11/06 and 23,000 words in. If you're going to write, write. 

Hundreds and thousands of people think they can write a book and I'm sure they can, but the first step is to write and keep writing. Of those words, about 18,000 are usable; I've gone off on some tangents and down some murky roads. I'm going to see The Heroine down South and do some editing work on it in two weeks. I still hope to publish it on June 30th.

Saying that, I didn't write a word yesterday. I contracted evil manflu again, the fourth time this year. If you're reading this, please send an ambulance. I am very ill indeed. No one has ever been more ill in the history of the world. Thank you.

I am seriously looking at this healthy lifestyle thing. Its all a great big conspiracy, I think. Luckily, I did a bumper writing session on Saturday, most of which I can use, and I'm 2,000 words in today.

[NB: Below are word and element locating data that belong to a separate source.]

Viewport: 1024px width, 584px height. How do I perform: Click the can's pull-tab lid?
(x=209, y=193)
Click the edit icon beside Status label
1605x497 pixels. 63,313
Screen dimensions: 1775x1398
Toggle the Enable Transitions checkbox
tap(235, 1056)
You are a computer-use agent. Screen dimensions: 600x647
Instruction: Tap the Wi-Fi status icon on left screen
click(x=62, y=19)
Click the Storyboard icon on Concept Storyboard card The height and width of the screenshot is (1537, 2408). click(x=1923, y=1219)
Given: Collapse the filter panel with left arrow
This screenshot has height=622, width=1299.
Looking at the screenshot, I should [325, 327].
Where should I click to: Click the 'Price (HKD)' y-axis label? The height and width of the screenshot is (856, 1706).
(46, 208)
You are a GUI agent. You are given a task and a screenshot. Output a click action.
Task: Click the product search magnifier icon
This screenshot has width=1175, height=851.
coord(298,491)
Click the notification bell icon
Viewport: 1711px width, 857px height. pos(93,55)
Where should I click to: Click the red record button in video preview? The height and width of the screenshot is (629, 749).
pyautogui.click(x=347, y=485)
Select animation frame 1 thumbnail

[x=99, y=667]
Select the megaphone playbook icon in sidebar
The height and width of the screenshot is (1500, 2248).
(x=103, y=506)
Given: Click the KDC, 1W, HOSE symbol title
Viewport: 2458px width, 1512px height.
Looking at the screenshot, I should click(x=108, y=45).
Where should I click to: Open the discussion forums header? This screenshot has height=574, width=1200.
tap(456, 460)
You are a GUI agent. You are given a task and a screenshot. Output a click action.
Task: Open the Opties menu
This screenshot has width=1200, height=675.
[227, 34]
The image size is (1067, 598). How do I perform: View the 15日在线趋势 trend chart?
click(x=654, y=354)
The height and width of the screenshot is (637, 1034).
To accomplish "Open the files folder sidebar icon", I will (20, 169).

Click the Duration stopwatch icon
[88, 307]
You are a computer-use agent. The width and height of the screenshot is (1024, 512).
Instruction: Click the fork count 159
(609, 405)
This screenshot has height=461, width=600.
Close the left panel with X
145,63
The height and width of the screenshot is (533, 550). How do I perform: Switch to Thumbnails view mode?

I am so deeply into Emily (and the hapless Alan) and her life in Nottingham's inner city that I can't find a space for Jake. 

When I first started writing, the book began with Jake, was all about Jake and ended with Jake. I'm gone in such a different (and for me, surprising) direction that he no longer fits the story. I cannot find a slot for him. 

So, with the writer as God and grim reaper, its RIP Jake. 

I keep trying to dig him out of his grave, but like a shambling zombie, he just gets in the way. 

There's a third character who has appeared from nowhere who is stepping increasingly into the story like an evening long shadow. It's almost as if he's taking over Jake's role in the trilogy. It's Emily's ex-boyfriend, possibly the only man who Emily has ever loved.  He's a young, shadowy, ambivalent, bad boy figure who appears on Dawn's great front cover. He's amoral and fly by night and sneaky and silent, but they seem to have something together and because of this, which I didn't expect to happen, Jake seems to be have become superfluous. 

I don't know. I'm just musing. There is a brilliant story in Jake. He first appeared in a half written bleakbook I have on my stick called Keith The Philosopher about an unemployed genius who no matter how hard he tries, can't get a job. I'm 30,000 already into that, but I became bored of it when I wrote Kid Atomic and accidentally cheered myself up. I've not touched it since. I have to include him somewhere because his unfortunate demise is just too good not to write down.

I spoke to Dawn last night about plot. She's a romance novelist and what I'm writing is a dark romance. I started writing something else, but the more I spoke to her, the more I realised the truth. I don't need Jake, nor his demise to make this a top quality read. We'll see.